Renée De Voursney talking at the AU Ruby Conf about the trials and tribulations of learning Ruby.
Renée De Voursney - Teaching Ruby for fun and profit from Ruby Australia on Vimeo.
She talks about context and how there are so many disparate moving parts to get to grips with before one can "become" part of the Ruby community. Gaining a basic understanding of all the moving parts that encompass not only the Ruby language itself, but the social norms of RSpec, Git, Gems, Github, RVM, *nix, Macs, TDD and various command line tools, is too much of a hurdle for many people to jump.
The biggest problem with a complete novice trying to get into programming is always some sort of feedback loop that will give them the justification to carry on. I'm a great believer in learning by debugging, but at the same time, giving the novice quick wins is important. Get them up and running quickly from nothing (and I mean nothing - no tools installed on their machine yet) to "hello world" in ten minutes.

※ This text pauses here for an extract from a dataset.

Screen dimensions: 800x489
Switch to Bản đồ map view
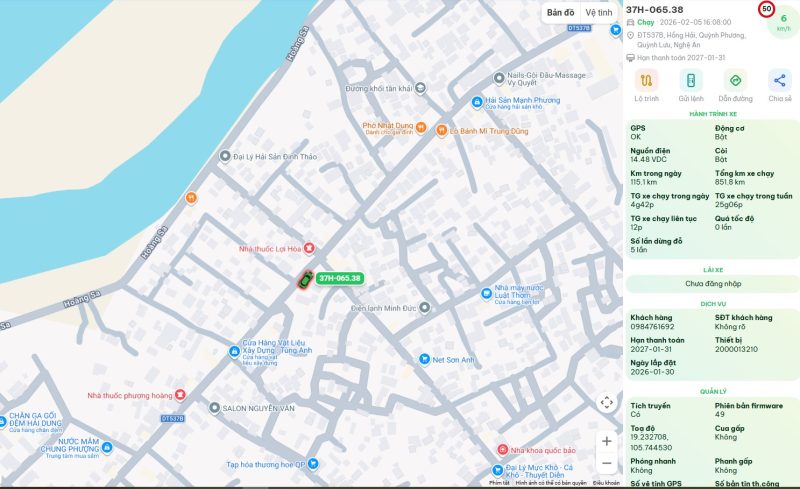(561, 13)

It's a difficult task. People have a variety of operating systems from various flavours of Windows through Linux boxes and OSX machines. Providing a generic one-size-fits-all is nigh on impossible. Fragmentation sets in. People blog about their frustration and put up tutorials that work on their uniquely configured environments. They try to find work-arounds to annoyances like not having admin rights on computers to circumventing firewall rules that seem to get in the way of any sort of gem installation. It isn't long before someone who just wanted to take Ruby or Rails for a quick ride is hitting their head against a brick wall. And the brick wall is usually just tooling.....it isn't even the code.